• _Given request_
Please pick out each line of the material below that contains the word "qualifier", and copy those lines.

• _Entries shown_
++++++++++
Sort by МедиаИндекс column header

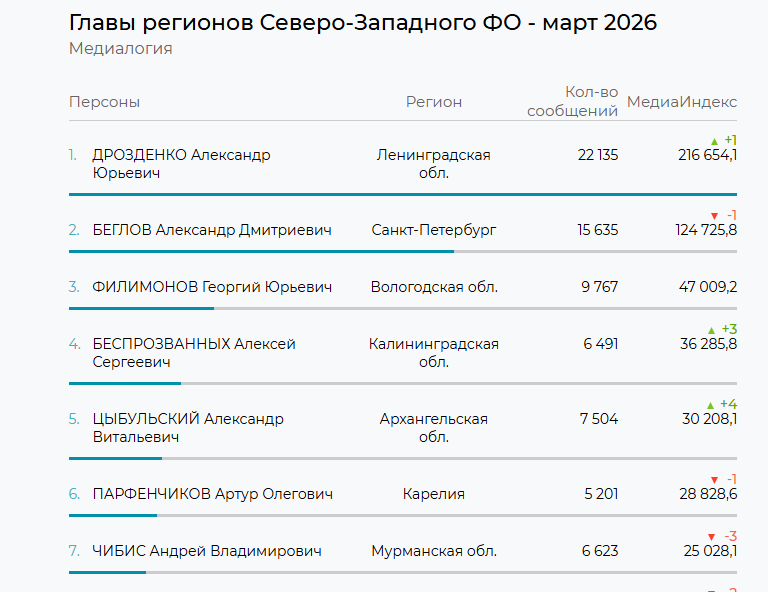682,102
++++++++++
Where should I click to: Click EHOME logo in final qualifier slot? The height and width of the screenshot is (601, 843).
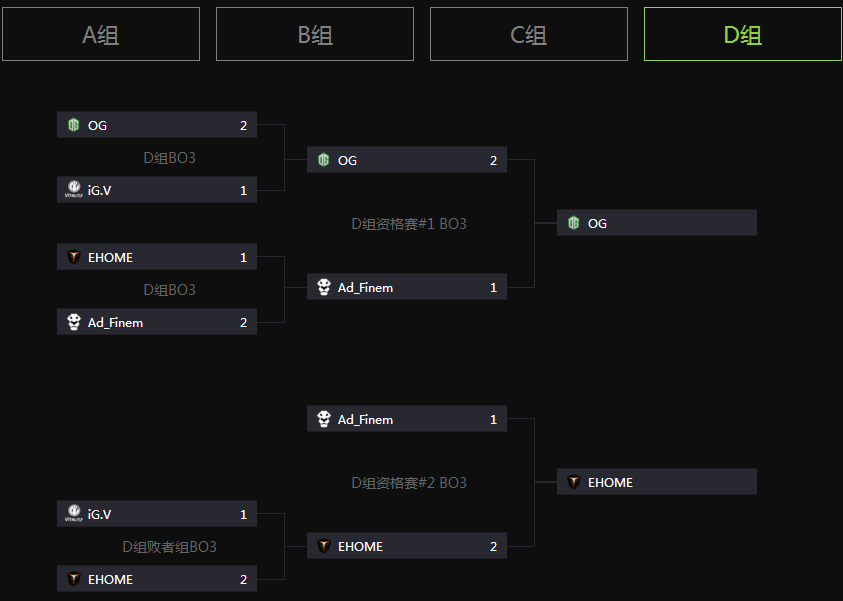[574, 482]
++++++++++
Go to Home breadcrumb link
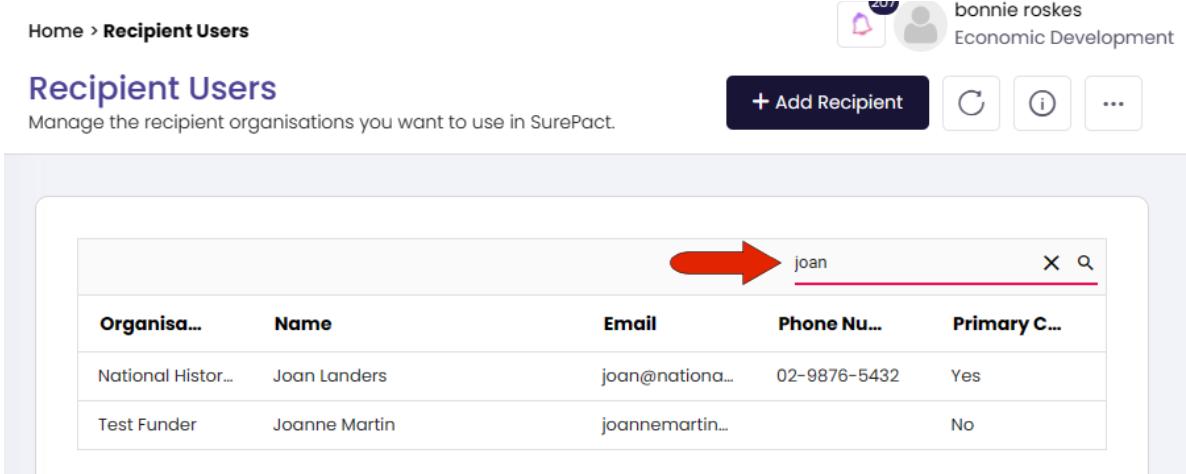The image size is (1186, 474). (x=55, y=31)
++++++++++
• _Result_
Where should I click to: Click EHOME logo in final qualifier slot? The height and width of the screenshot is (601, 843).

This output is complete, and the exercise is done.